Match review: Bradford City Scunthorpe United 0
By Tim Penfold
It was fitting that, on a day when Bradford City’s owners publically announced their Premier League ambitions, Bradford City recorded their biggest league crowd since Liverpool in 2001. It was a real sign of the obvious potential of this club to go further, and a vindication of the cheap tickets policy put in place by our former owners and embraced by our new ones.
Off the field, it looks like everything is coming together for, but on the pitch City are just coming up short.
This was, fundamentally, a good performance. The league’s highest scorers came to City and could barely get a shot away, with their best chance being blazed over by the returning Josh Morris. Meanwhile, the Bantams were ahead in all of the major parts of the game – possession, shots, corners – except the one that actually counts.
This is becoming something of a theme – domination followed by missed chances – and while there weren’t as many clear openings as there had been against Walsall or Charlton, there were still enough for us to think that we should’ve come away with all three points. Nathaniel Knight-Percival and Timothee Dieng wasted the best openings with headers straight at the keeper in either half, while Scunthorpe’s defence marshalled James Hanson well and limited his opportunities.
There are so many things that this team excels at. I’m not sure many of us would’ve predicted the defence remaining this strong, especially with Rory McArdle, the mainstay of the Parkinson era, not a part of it. But Romaon Vincelot and Knight-Percival have been outstanding and rarely allow opposing strikers a sniff, while James Meredith has gone on to another level this season and runs the entire left flank.

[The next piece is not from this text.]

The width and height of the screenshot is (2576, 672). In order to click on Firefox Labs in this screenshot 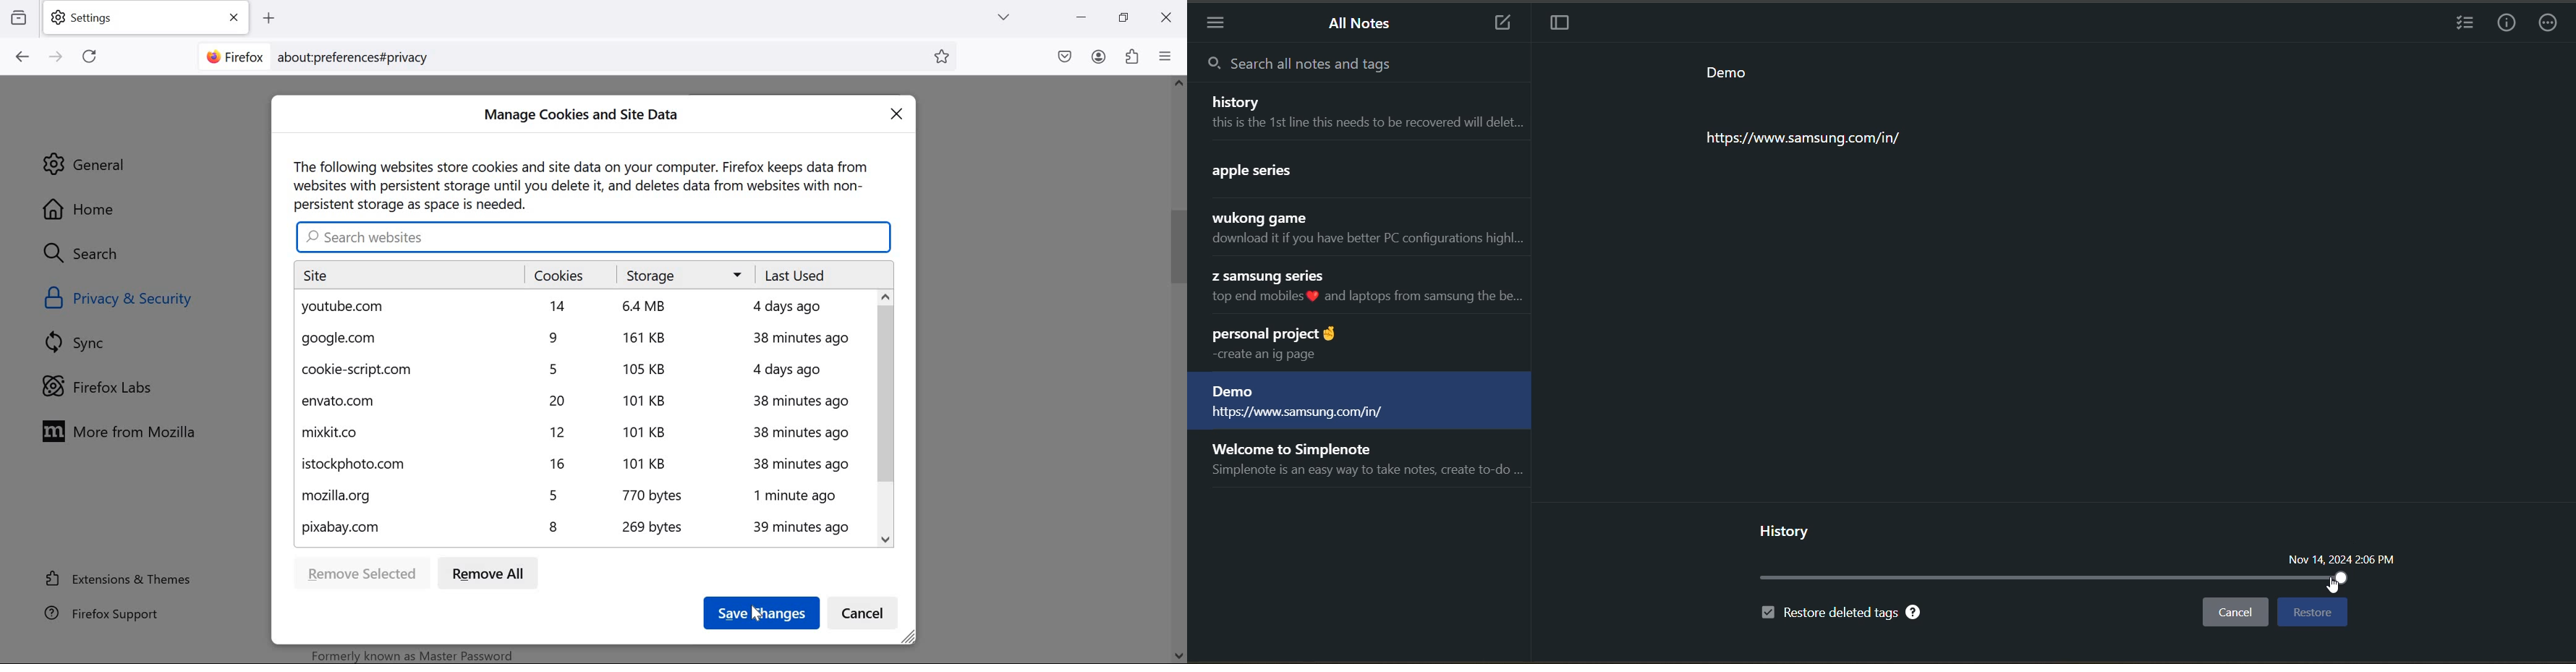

Meanwhile, the midfield is capable of imposing itself on any other team in this division, and Josh Cullen in particular was outstanding – he always seems to be a few moves in front of everyone else in his head.
However, there is one obvious flaw. Of the strikers only Billy Clarke has really done himself justice, and since his injury City have only scored two goals in five games. The team is still creating plenty of chances, and has been doing so all season, but putting them away is a major issue.
It is not only the responsibility of the attack to score goals – Nicky Law and Mark Marshall should also have scored more goals than they have done so far – but the strikers are still the main culprits, and our key short-term aim in January (apart from begging West Ham to give us Cullen for the season) should be to improve in this area.
We should remember, however, that it is not just about the short-term. Failure to gain promotion this year would be disappointing and frustrating, as the team is good enough, but would not be the end of the world. This club is in outstanding health off the pitch, with big crowds and ambitious owners. And off the back of this, on-pitch success is much more likely, even if it takes a few years.